Salieri was an opera composer - he did not compose church music generally - and having Mozart's masses in his luggage may have simply been a practicality - he may have been asked to bring some Mozart masses - you dont know. sy no 40 - Mozart was already dead and out of the way. It may have been a courtesy to Constanze and S may have seen some value in doing her a good turn or two. Composers who collaborate and not necessarily well disposed to each other - we dont know the exact reasons behind this joint effort which is lost. Goodness knows how it could have worked in a practical sense.
Leopold clearly believed that Salieri was in league against his son and he must have had reasons for this belief. Emperor Joseph was a big Mozart fan - and yet did little to help him - which seems very odd indeed.


----------



## Guest

stomanek said:


> You have to read between the lines with much of this.
> It must have been quite a humiliation for M to put on an opera at Schikanaders music hall - not sure if Salieri would have done it. so he shouted bravo to all the arias - dont take that at face value - he may have been revelling in Mozart's humiliation.


I doubt it.
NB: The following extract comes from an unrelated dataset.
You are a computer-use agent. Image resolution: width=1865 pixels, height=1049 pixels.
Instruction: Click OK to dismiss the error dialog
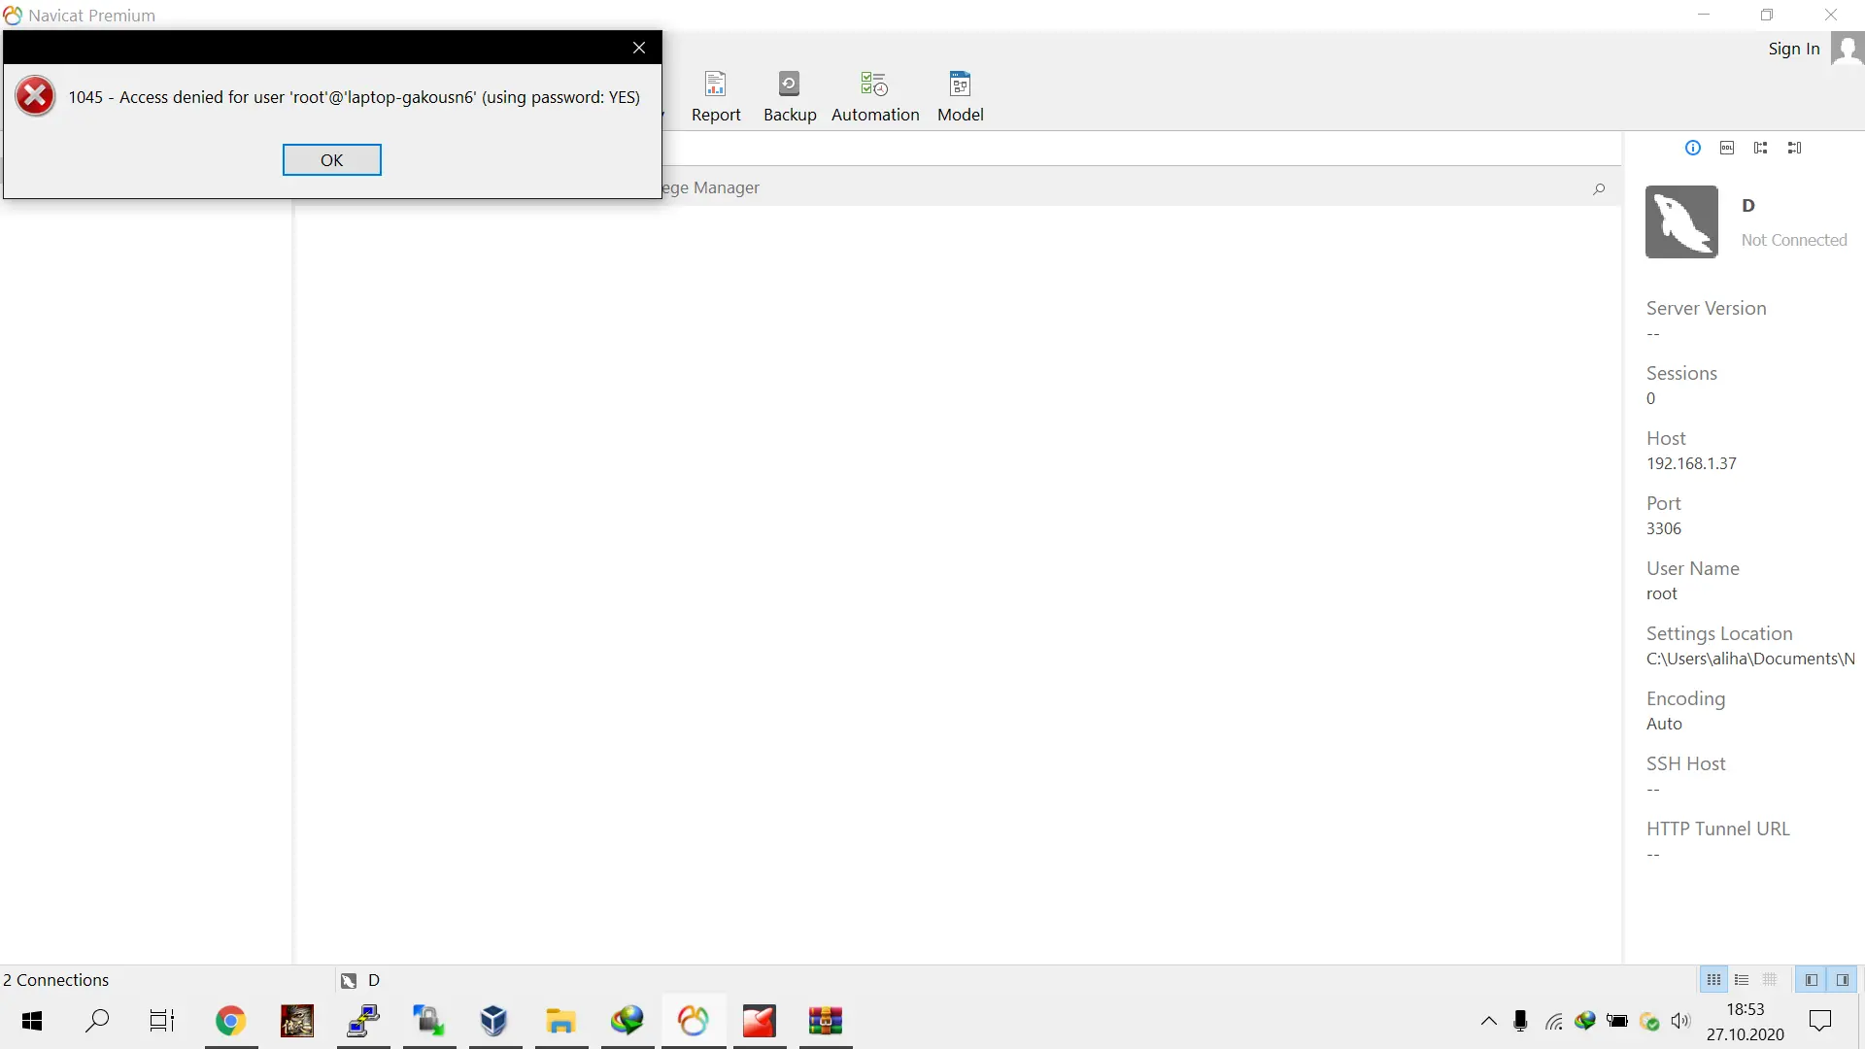click(x=332, y=160)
More likely, Mozart was turning to comedic operas either because he admired Salieri's (who was probably the most famous of the comedic opera composers in Vienna) or Salieri advised him to try it out and was pleased that Mozart took him up on it.



> Salieri was an opera composer - he did not compose church music generally - and having Mozart's masses in his luggage may have simply been a practicality - he may have been asked to bring some Mozart masses - you dont know.


Neither do you.



> sy no 40 - Mozart was already dead and out of the way. It may have been a courtesy to Constanze and S may have seen some value in doing her a good turn or two. Composers who collaborate and not necessarily well disposed to each other - we dont know the exact reasons behind this joint effort which is lost. Goodness knows how it could have worked in a practical sense.


Probably because the singer in question knew and admired both men and asked them to work together to provide her with something to perform. Clearly, if both men hated each other, it never would have happened. Just Mozart's own descriptions of Salieri's enjoyment of his work would indicate that Mozart held him in some regard--if not as a composer then as a teacher (and the very fact that he taught Mozart's son would bear this out)--and that Salieri's approval meant something to him. And surely Salieri saw the value of the music that Mozart was making. Earlier, there would have been some rivalry because there's a limited number of gigs and both wanted them--that's natural--but it seems that as Salieri grew older and his own compositions grew more sparse, he saw Mozart as the light of Vienna musically.



> Leopold clearly believed that Salieri was in league against his son and he must have had reasons for this belief. Emperor Joseph was a big Mozart fan - and yet did little to help him - which seems very odd indeed.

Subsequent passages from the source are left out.